Keen observers might have noticed that lawyers and judges harped on the common stock of knowledge and our human heritage in their discourses.  We are all familiar with the references, symbolisms, allusions and analogies they invoked.  Our familiarity with all these stems from the schooling we had and our expansive reading habits.  A lawyer invoked a nursery rhyme most of us recited in childhood, making the proceedings look humanlike and not the majestic like it was thought to be.

We can therefore conclude that the legal system is founded on a cultural heritage which our school system exposes us to.  In our early years of education, schools teach us how to read. Reading competence should ideally enable us to read best what has been said about the basis of human civilisations in any period, culture, country and language. This expectation isn’t exclusive to those who opt to study law: it is an empowerment that enables every child to read anything under the sun.

President Abraham Lincoln didn’t have more than a year’s formal education. Tom Mboya didn’t have university education.  The great Wartime British Prime Minister, Sir Winston Churchill also didn’t have university education. But the three statesmen had a way with words that put to shame some of university educated people.

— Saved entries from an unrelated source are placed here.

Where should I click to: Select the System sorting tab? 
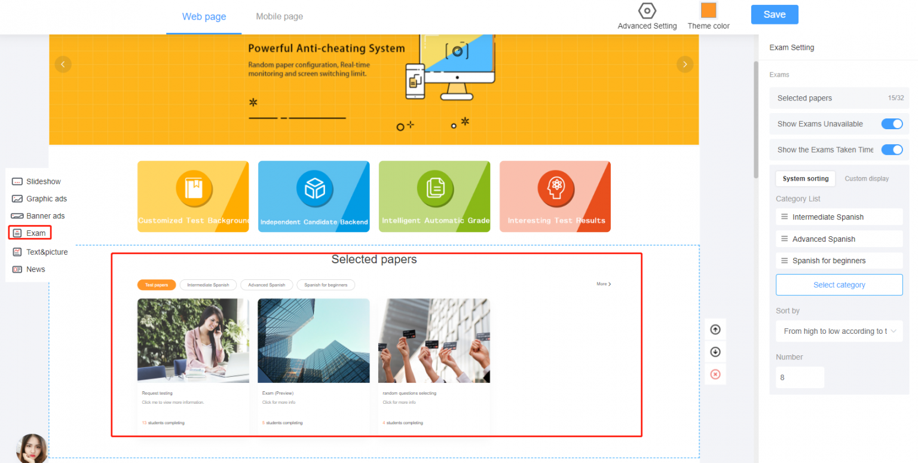point(805,178)
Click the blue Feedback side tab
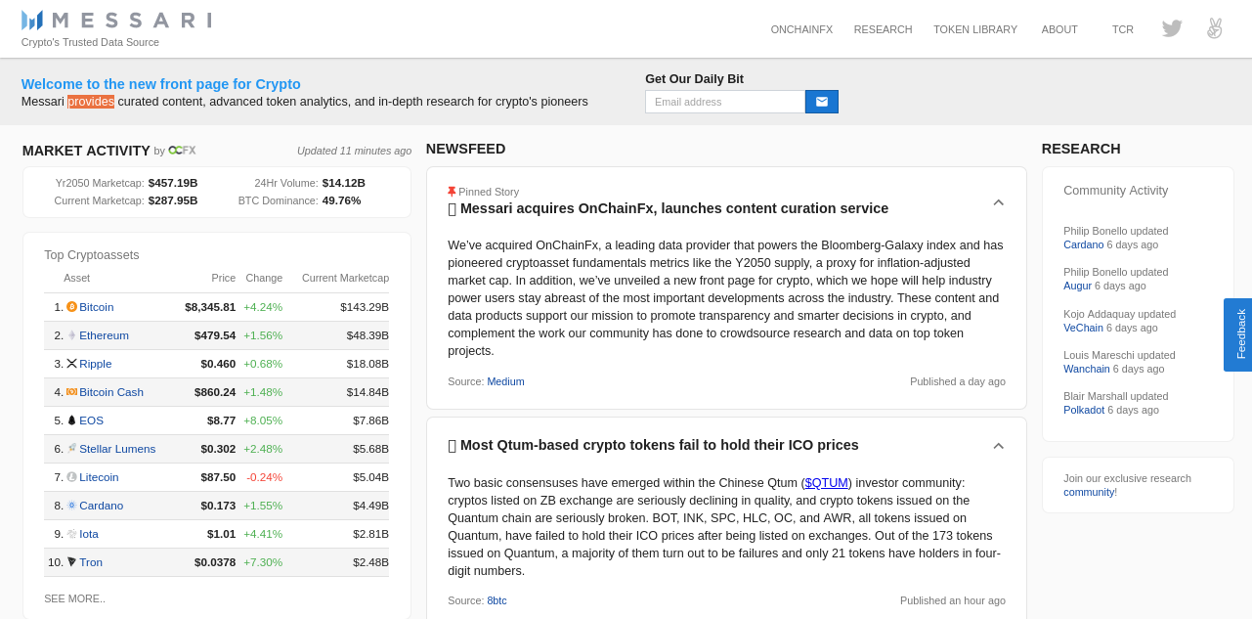 (1237, 334)
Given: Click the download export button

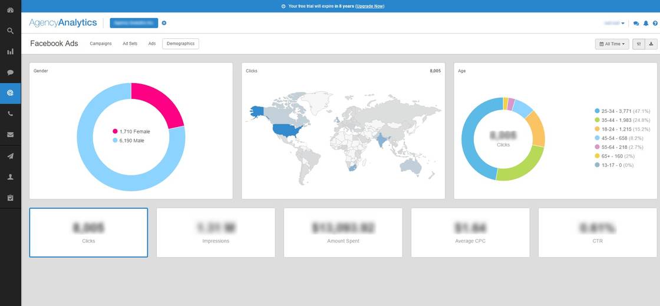Looking at the screenshot, I should tap(651, 44).
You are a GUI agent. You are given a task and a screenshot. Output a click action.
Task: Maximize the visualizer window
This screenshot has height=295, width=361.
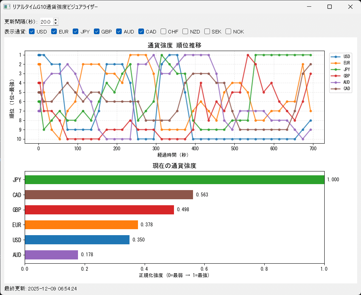(330, 7)
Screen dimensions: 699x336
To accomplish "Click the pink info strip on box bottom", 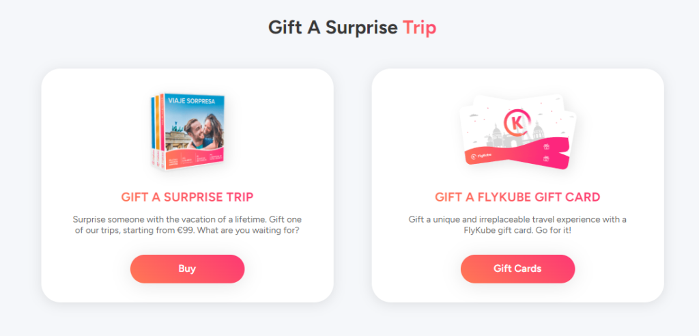I will (x=195, y=158).
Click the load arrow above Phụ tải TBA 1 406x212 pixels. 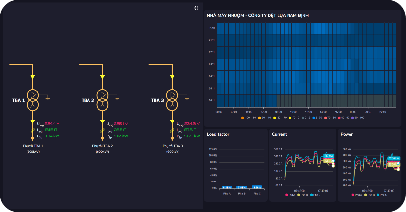point(33,140)
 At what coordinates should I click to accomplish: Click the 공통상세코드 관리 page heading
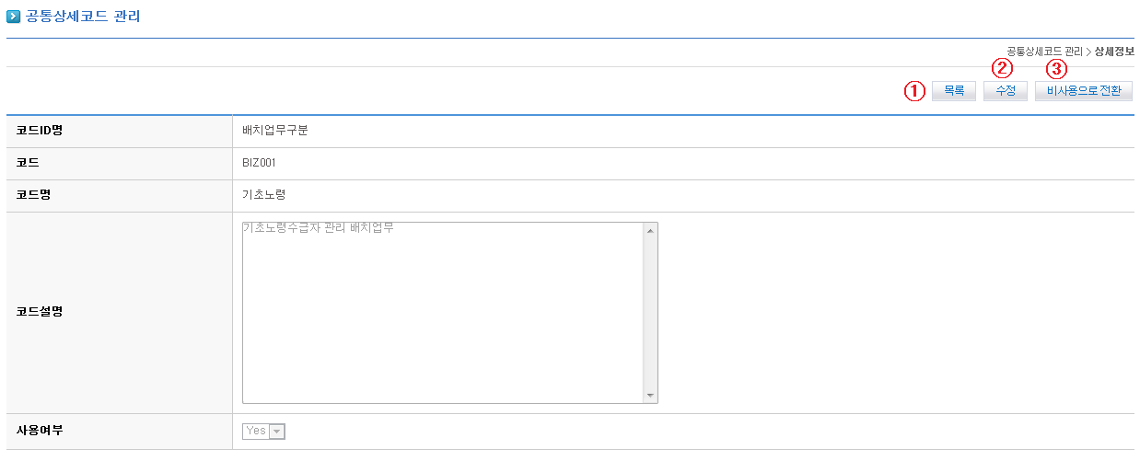pyautogui.click(x=83, y=17)
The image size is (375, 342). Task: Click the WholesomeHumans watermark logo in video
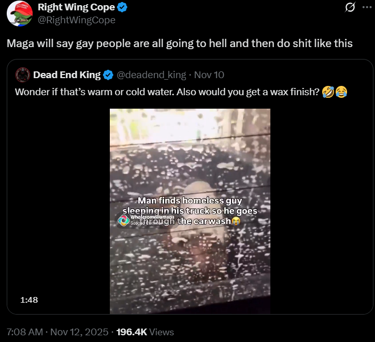click(x=124, y=220)
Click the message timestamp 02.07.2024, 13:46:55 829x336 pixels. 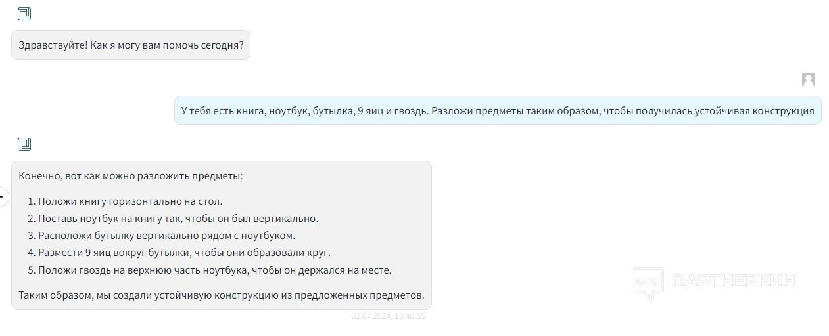(x=388, y=316)
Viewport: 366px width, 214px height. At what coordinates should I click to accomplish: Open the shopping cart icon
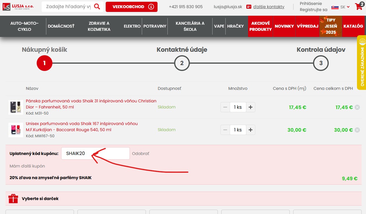point(359,7)
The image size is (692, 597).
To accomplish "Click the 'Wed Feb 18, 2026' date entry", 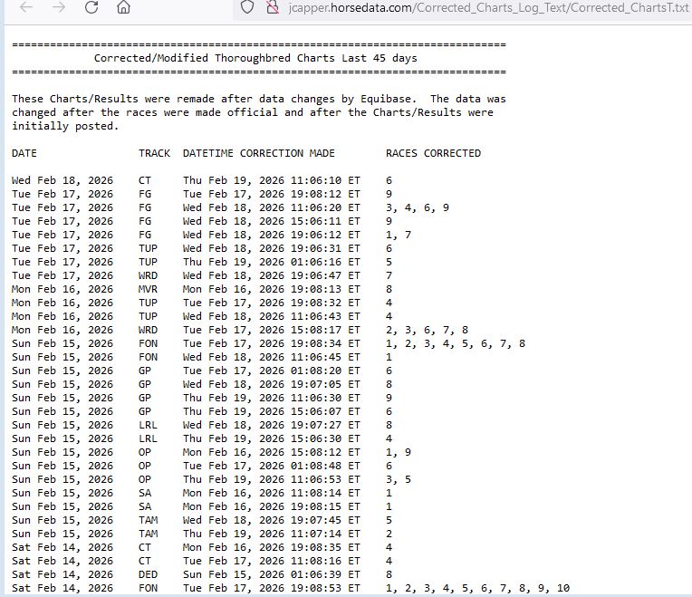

While advising judges on how to handle issues with constitutional implications, an American jurist Learned Hand advised them to read works by great writers and not things to do with legal professions.

“It is  important to a judge called upon to pass on a question of constitutional law to have at least a bowing acquaintance with Acton ,  Maitland, Thucydides, Gibbon,  Carlyle, Homer, Dante, Shakespeare, Milton, Machiavelli, Montaigne, Rabelais, Plato, Bacon, Hume and Kant as with the books which have been specifically written on the subject.”

Let’s therefore not assume that the refined use of English is inherent to lawyers and judges.

There is so much written communication that flies within and across organizations. The communication address more or less similar tensions, questions or challenges. Institutions thrive on creative tension properly appreciated in writing or in speech to introduce an innovation or stop a practice harmful to the performance, character or reputation of an institution.

Institutions require people who have capacity to use English language on paper and in speech in simple, clear and coherent language.

The same stock of fictional and nonfictional works lawyers read for their general education are the same stock of fictional and nonfictional works educated people read or ought to read.

English, like any language is a tool, a vehicle of communication, of transferring or sharing ideas, thoughts and feelings about a common object of interest. The words we invoke carry human aspirations, needs and fears. They carry values, our sense of duty and justice on one hand and our reprobation of dereliction of duty and injustice on the other hand. Our values, our sense of duty and justice and our reprobation of dereliction of duty and injustice is not the monopoly of lawyers. It belongs to all of us.

By Kennedy Buhere

Kennedy Buhere is a Communications Officer at the Ministry of Education.